Pubblicato il autore: Andrea Ristori Segui

Nel calcio, come in ogni sport di squadra, l’assist è propedeutico alla realizzazione del punto, quel contrassegno numerico che fa la differenza tra vincitori e vinti, scrive la storia e gli albi d’oro dei partecipanti (se ne farà una ragione quel trombone di De Coubertain). Ma può essere anche molto di più del servizio dovuto al sodale compagno che poi si prenderà tutta la gloria e i peana per la segnatura del gol, può dare la misura di un talento trascendentale, talvolta più che incompreso, dimenticato; un assist non finisce mai in una sigla televisiva, può essere descritto in un articolo, apprezzato in tv, inserito in un libro raccontato con raffinatezza dal magistero intellettuale e colto di un grande giornalista, ma non gode del beneficio della pompa magna che accompagna la rete quando si gonfia, imperio della gioia del tifoso che vive di quel momento di esaltazione dell’io che proietta il suo focus ancestrale sulla squadra del cuore.
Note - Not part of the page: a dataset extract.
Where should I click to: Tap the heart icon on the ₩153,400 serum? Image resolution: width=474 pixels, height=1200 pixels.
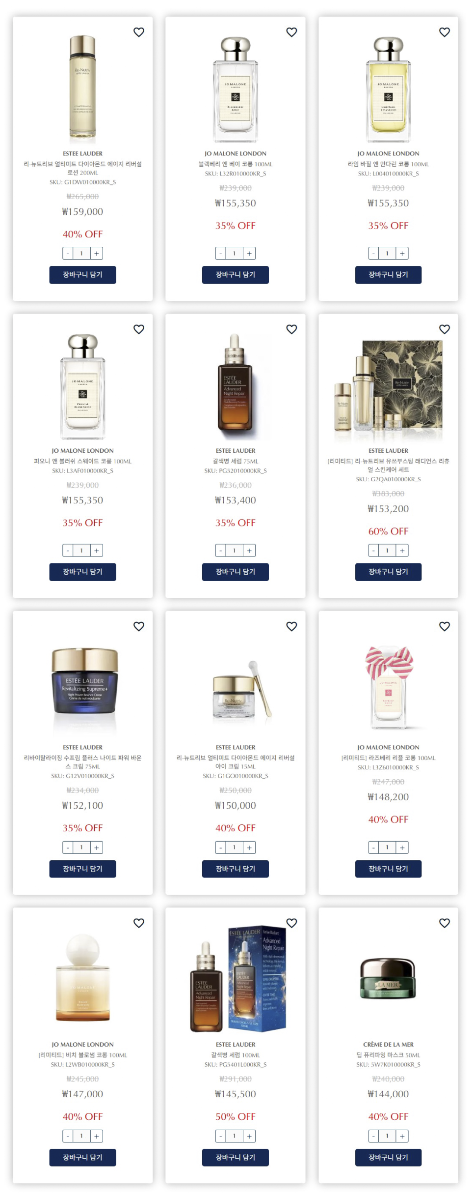coord(292,329)
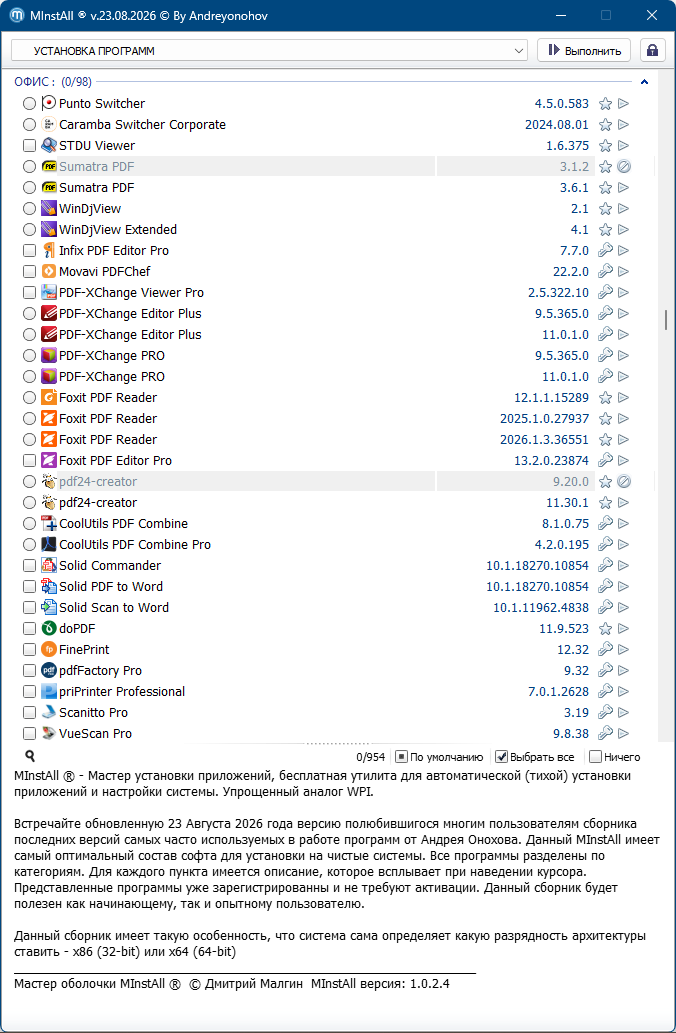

Alcuni assist fanno eccezione però, perchè più di un gol, anche non banale, assurgono alle cronache catturando la fascinazione di noi innamorati del pallone, gesti tecnici come flash, scariche elettriche cerebrali che prendono le mosse da quelle zone del cervello deputate alla costituzione del talento superiore, riflessi pavloviani, intuizioni divine la cui subitaneità che le trasforma in atto fa pensare a una più che certa intercessione dell’anima.
Il colpo magistrale di Dybala che ha mandato in gol Chiesa in Milan-Juventus appartiene a questa categoria museale di rappresentazioni artistiche del calcio. Genio e regolatezza, nei tempi e nelle misure.